Conformal Load Prediction with Transductive Graph Autoencoders
Rui Luo, Nicolo Colombo
TL;DR
This work tackles edge-weight prediction on graphs with finite-sample validity by applying split conformal prediction to GNN-based edge predictors. It develops two transductive pipelines—a Graph Autoencoder (GAE) and a Line Graph Neural Network (LGNN)—and augments them with Conformalized Quantile Regression (CQR) and an Error Reweighted Conformal (ERC) variant to handle heteroscedasticity, yielding prediction intervals $C_{ab}$ with $P(W_{ab} \in C_{ab}) \geq 1-\alpha$. The authors establish exchangeability-based validity for the graph setting and show that CQR-ERC produces locally adaptive, efficient intervals. Empirical results on Chicago and Anaheim transportation networks demonstrate superior coverage and interval efficiency compared to baselines, highlighting the approach’s practical impact for uncertainty-aware traffic load forecasting and downstream optimization.
Abstract
Predicting edge weights on graphs has various applications, from transportation systems to social networks. This paper describes a Graph Neural Network (GNN) approach for edge weight prediction with guaranteed coverage.

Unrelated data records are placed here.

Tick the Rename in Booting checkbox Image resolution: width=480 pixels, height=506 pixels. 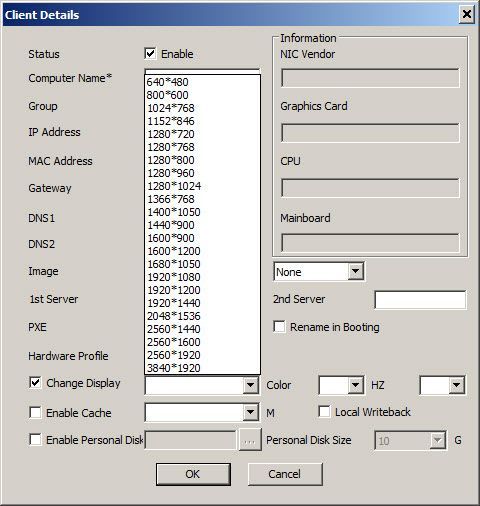(x=279, y=327)
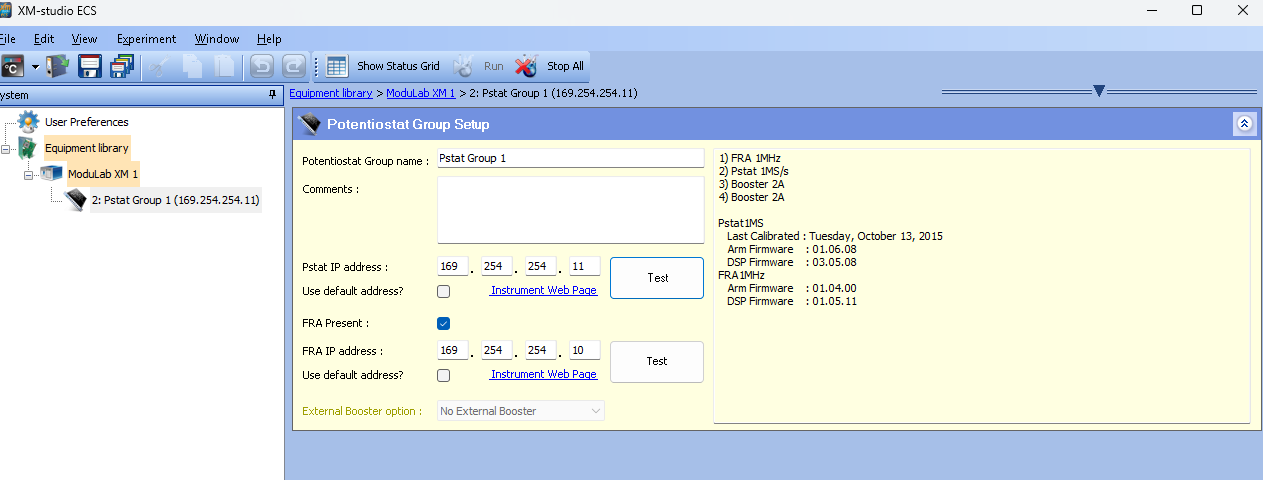
Task: Click the binder import icon in toolbar
Action: pyautogui.click(x=58, y=67)
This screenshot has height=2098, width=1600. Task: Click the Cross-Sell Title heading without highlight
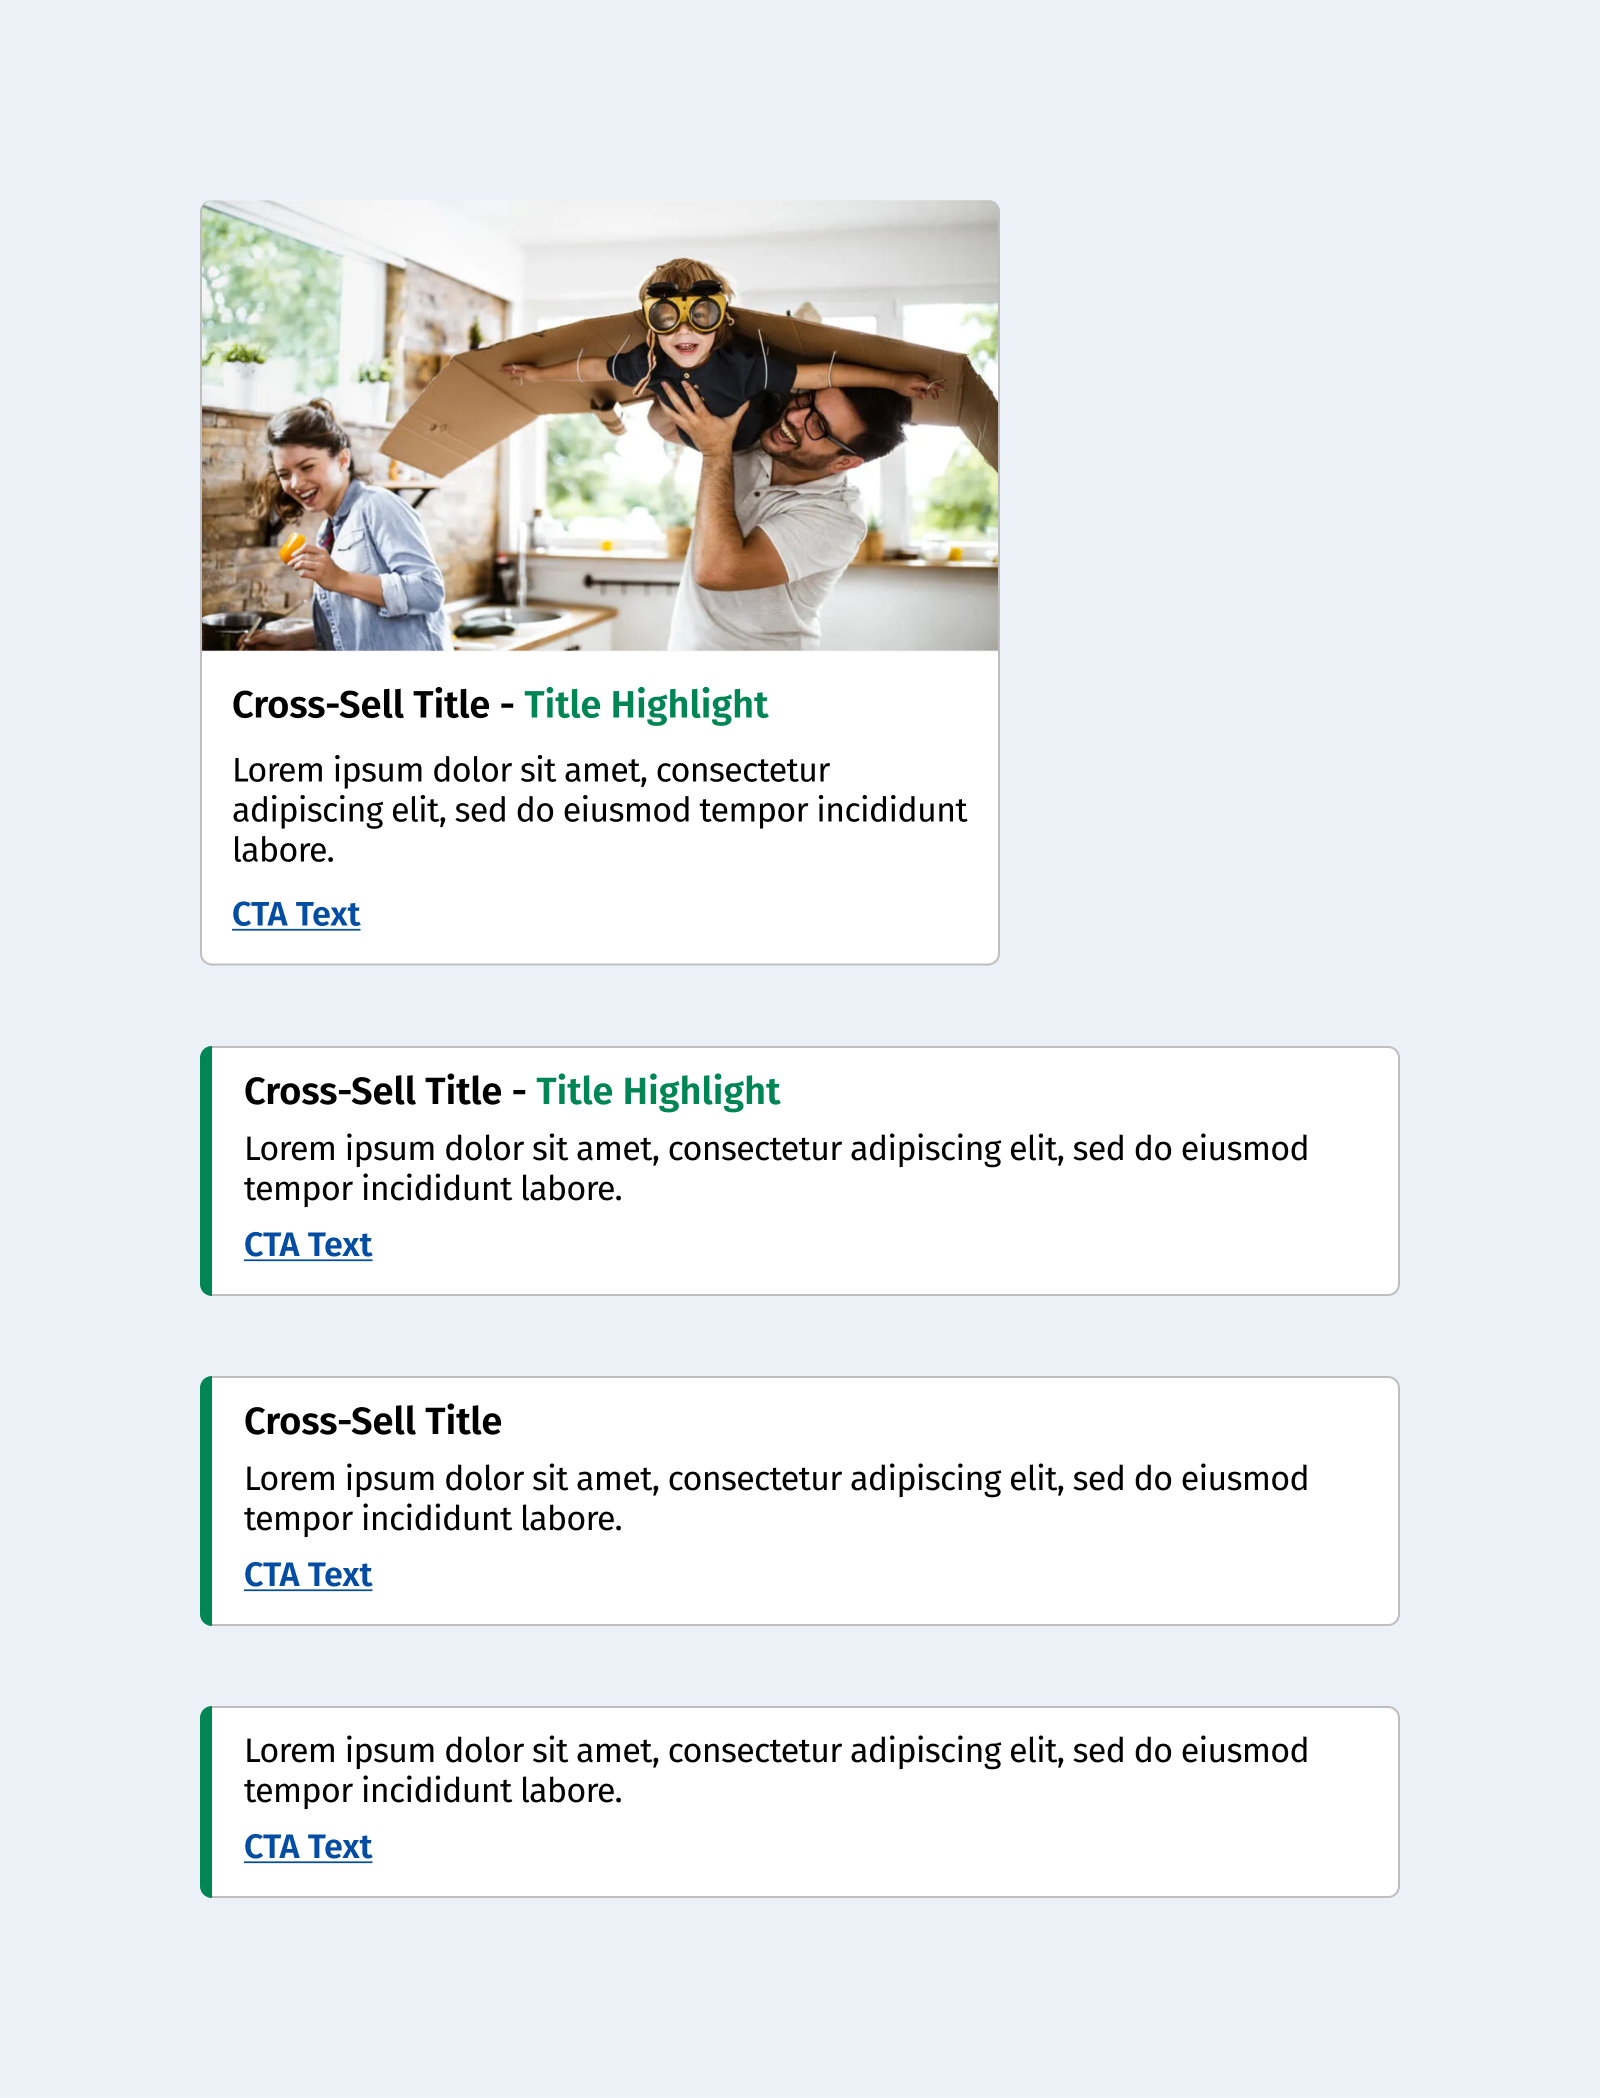pos(373,1421)
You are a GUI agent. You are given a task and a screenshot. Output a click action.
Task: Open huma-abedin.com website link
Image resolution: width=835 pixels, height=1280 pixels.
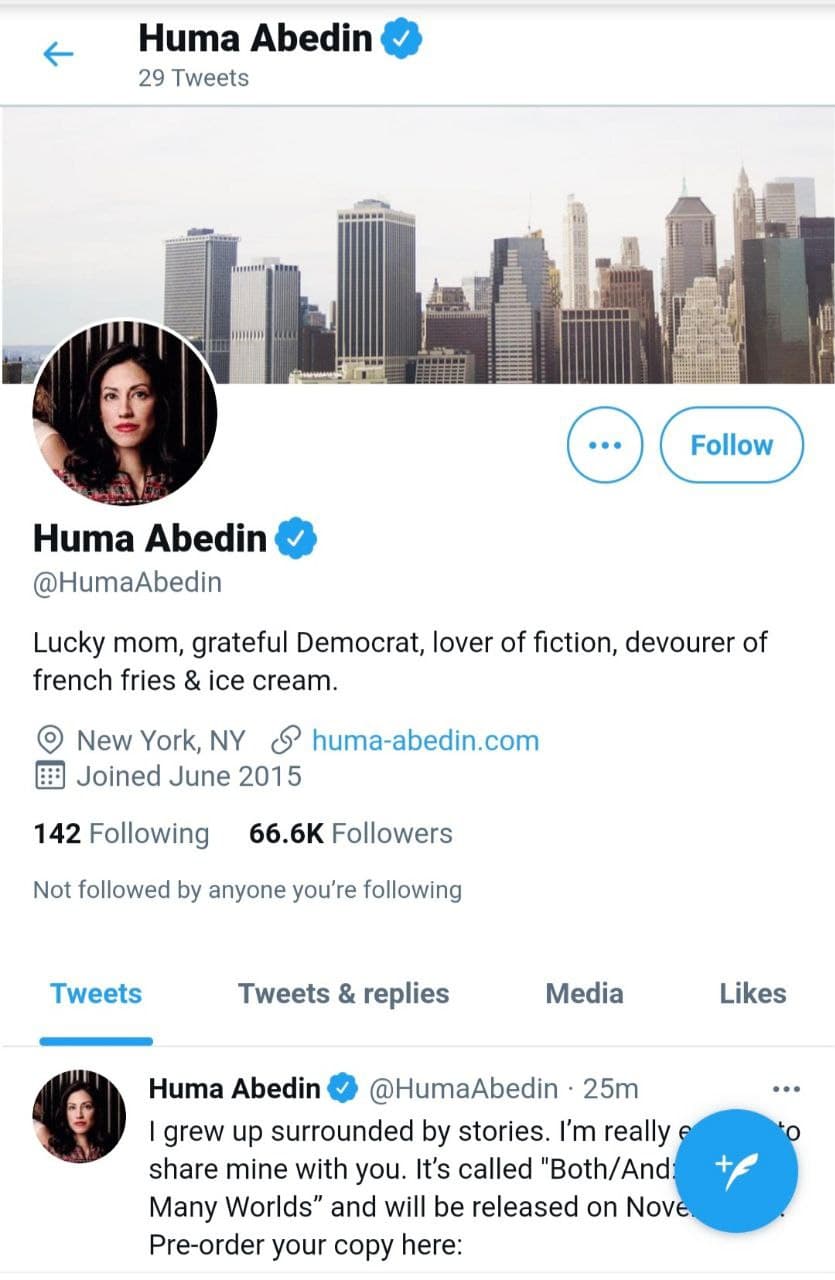pos(425,741)
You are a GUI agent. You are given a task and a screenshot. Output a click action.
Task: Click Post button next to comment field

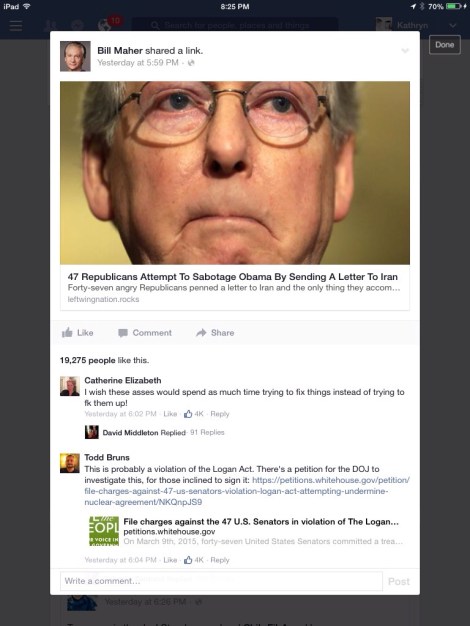399,581
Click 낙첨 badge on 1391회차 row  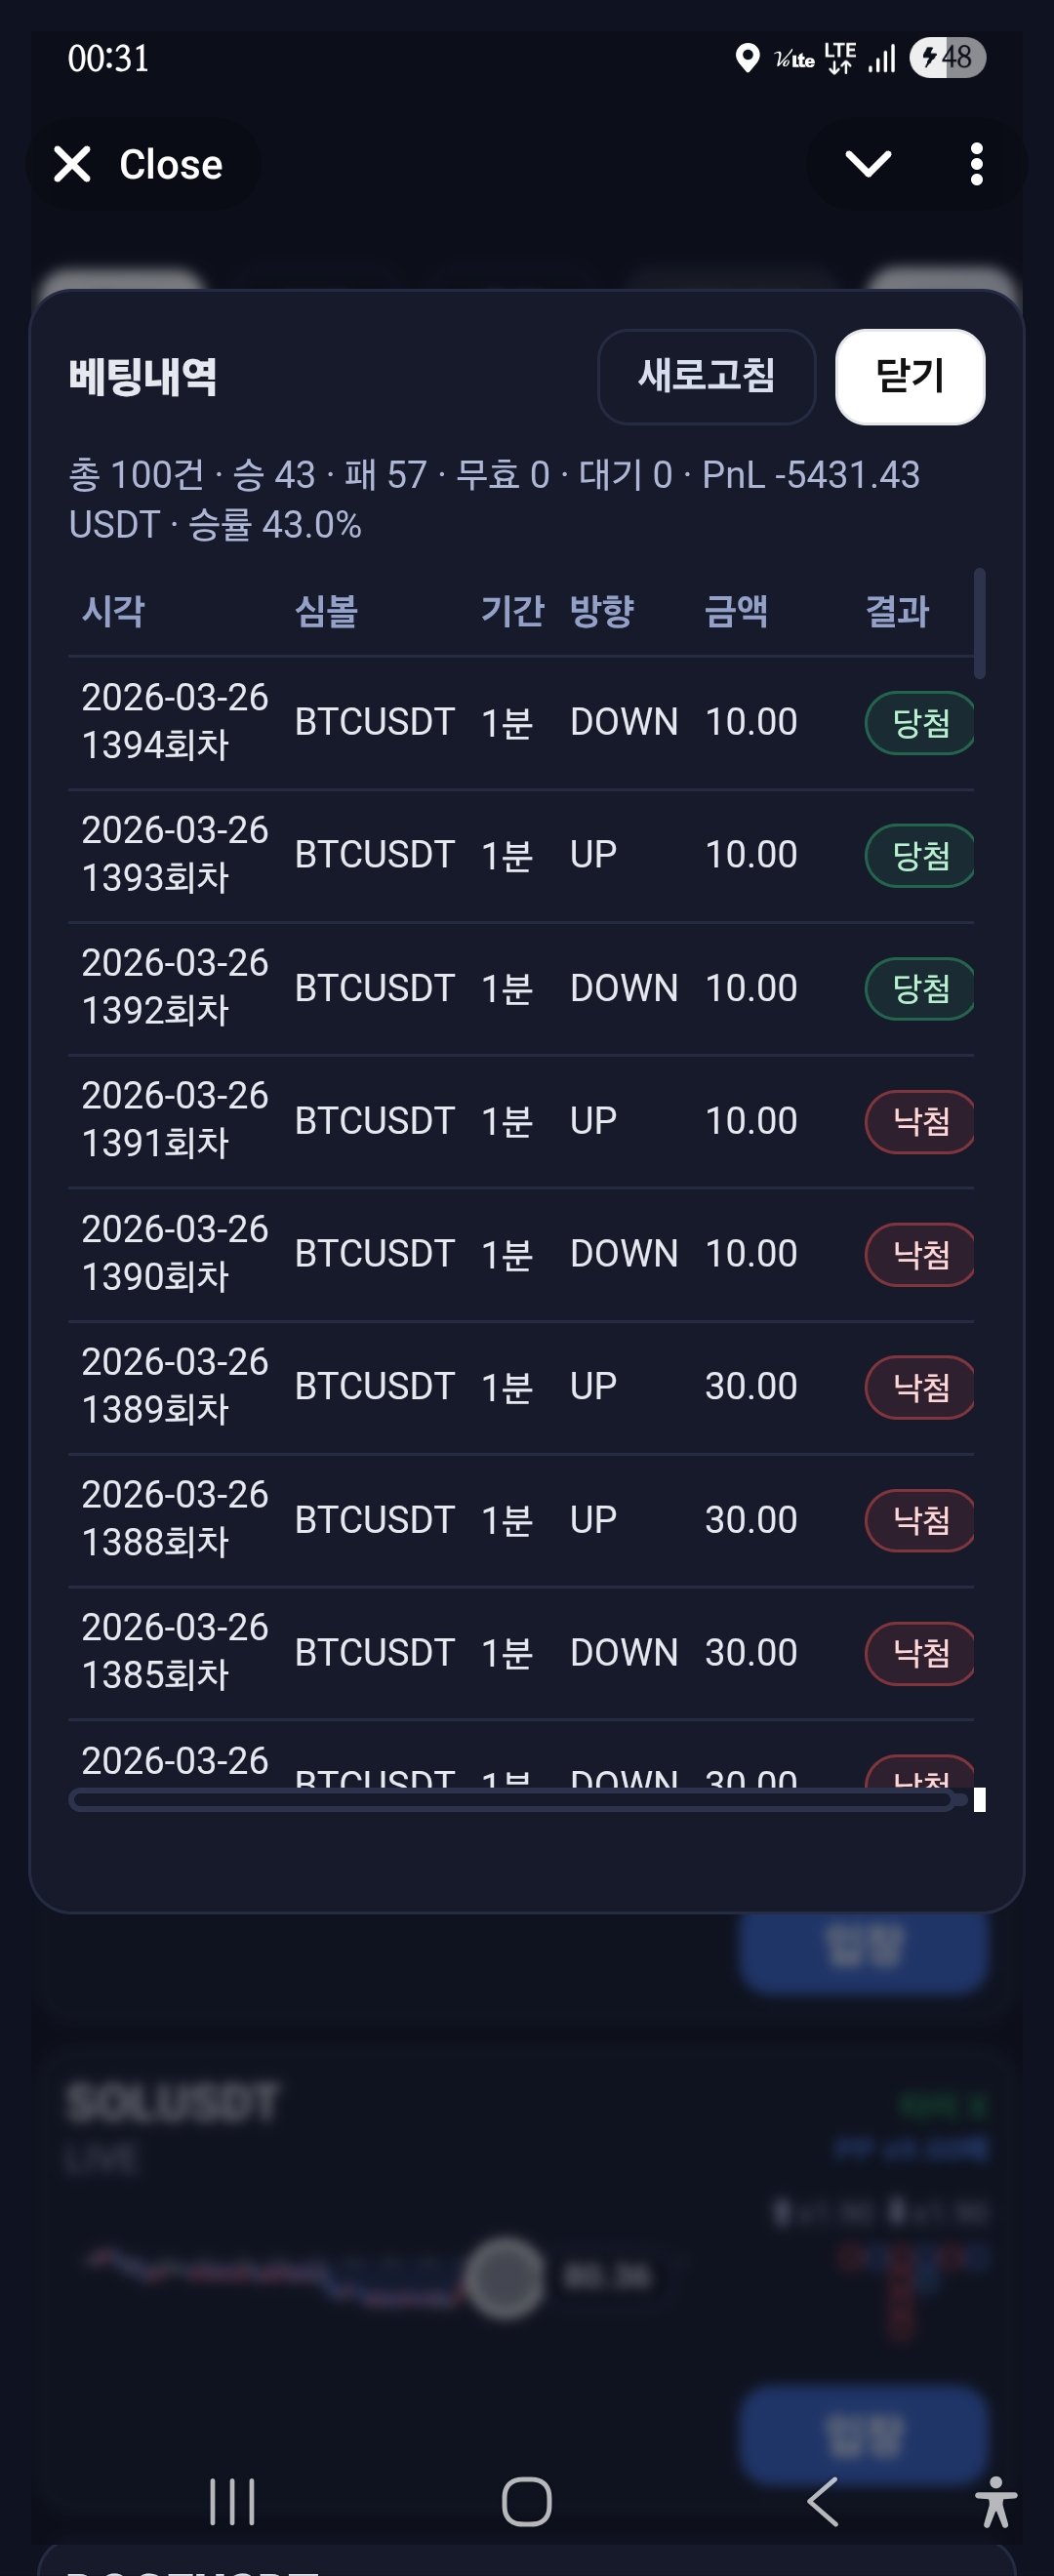click(x=920, y=1121)
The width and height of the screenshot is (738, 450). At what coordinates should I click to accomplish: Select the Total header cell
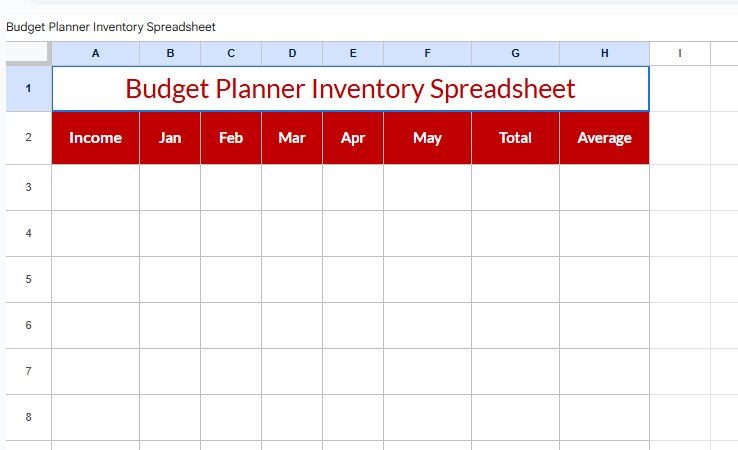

We leverage conformal prediction to calibrate the GNN outputs and produce valid prediction intervals. We handle data heteroscedasticity through error reweighting and Conformalized Quantile Regression (CQR). We compare the performance of our method against baseline techniques on real-world transportation datasets. Our approach has better coverage and efficiency than all baselines and showcases robustness and adaptability.